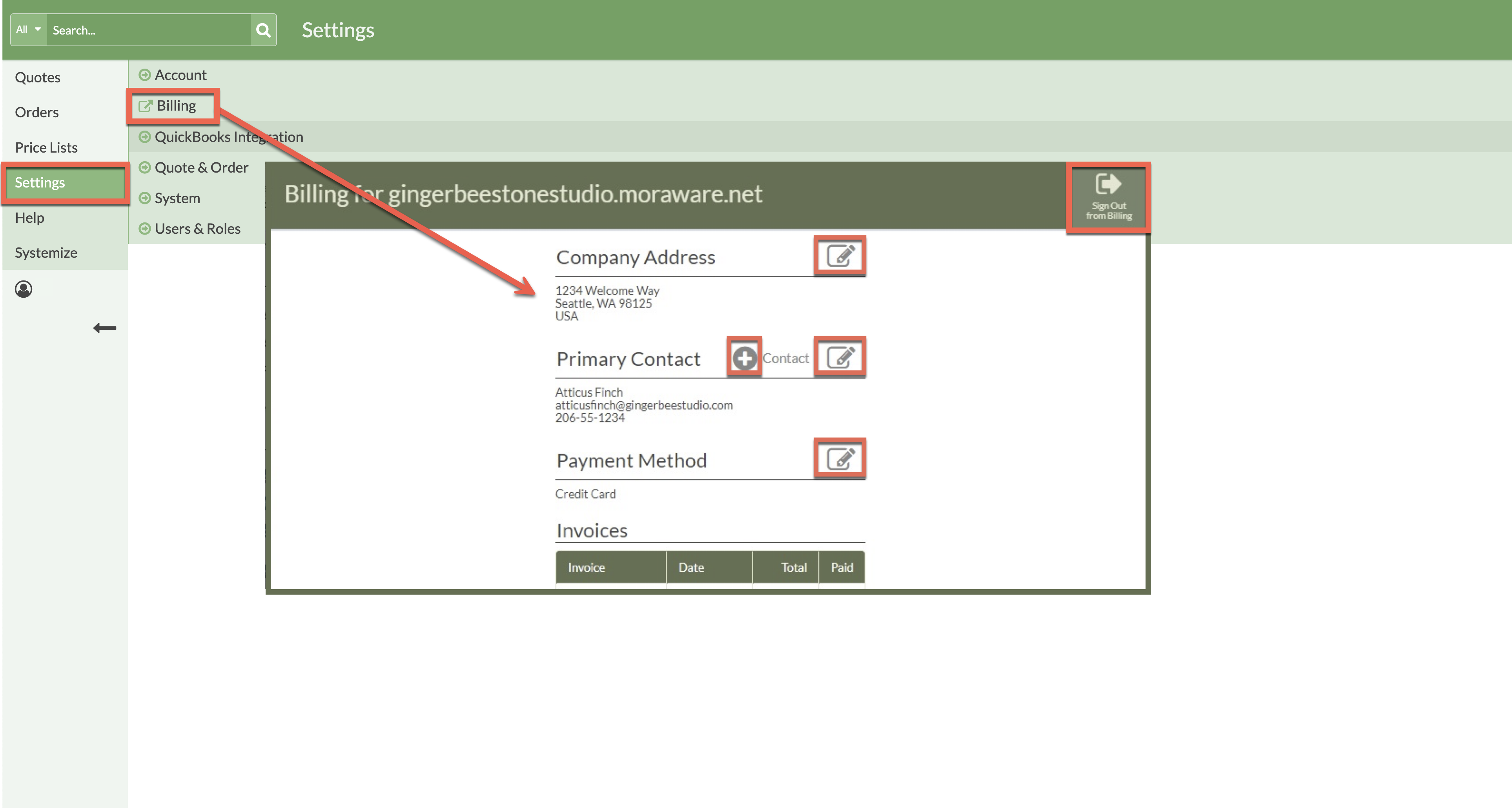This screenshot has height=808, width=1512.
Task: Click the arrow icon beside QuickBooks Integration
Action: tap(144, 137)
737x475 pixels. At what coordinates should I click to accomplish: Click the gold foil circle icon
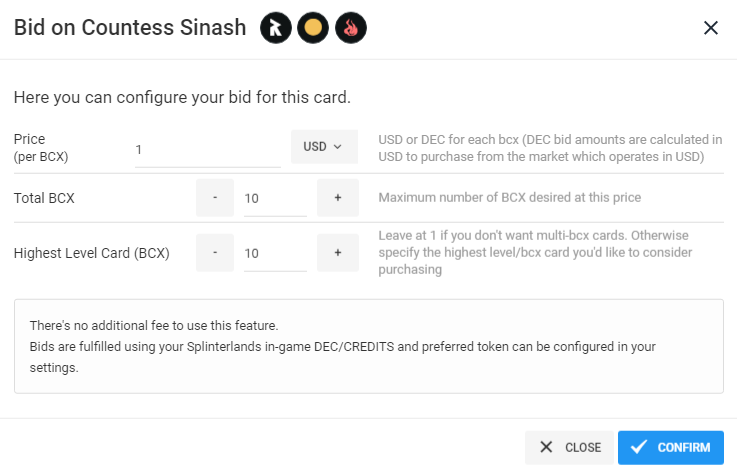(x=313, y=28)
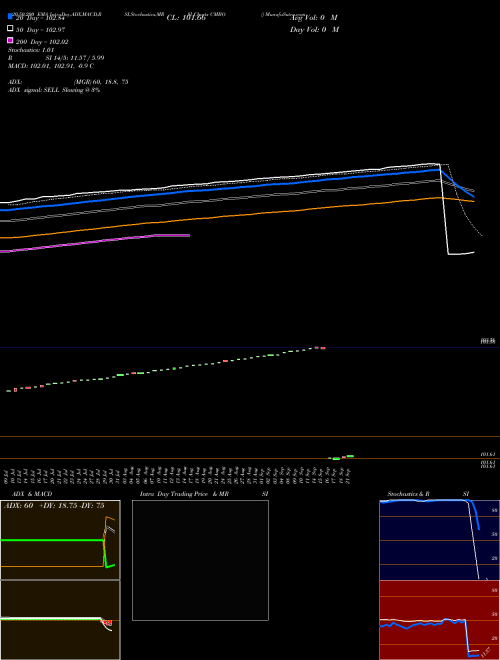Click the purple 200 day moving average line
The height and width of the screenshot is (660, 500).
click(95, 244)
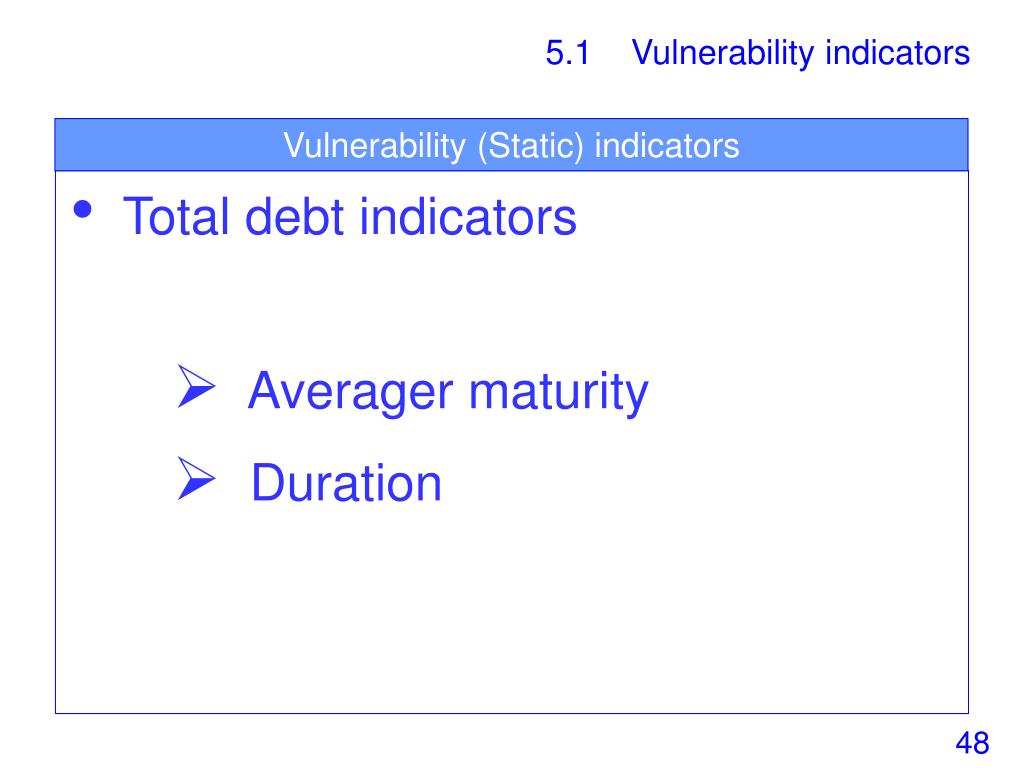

● **Requirements**
Copy out all of the data above word for word, omitting the pictures.

● **Completed exercise**
This screenshot has height=808, width=1512.
Task: Click the arrow icon beside QuickBooks Integration
Action: tap(144, 137)
737x475 pixels. At what coordinates should I click to accomplish: Click the gold foil circle icon
(x=313, y=28)
Click the purple 200 day moving average line
The height and width of the screenshot is (660, 500).
click(95, 244)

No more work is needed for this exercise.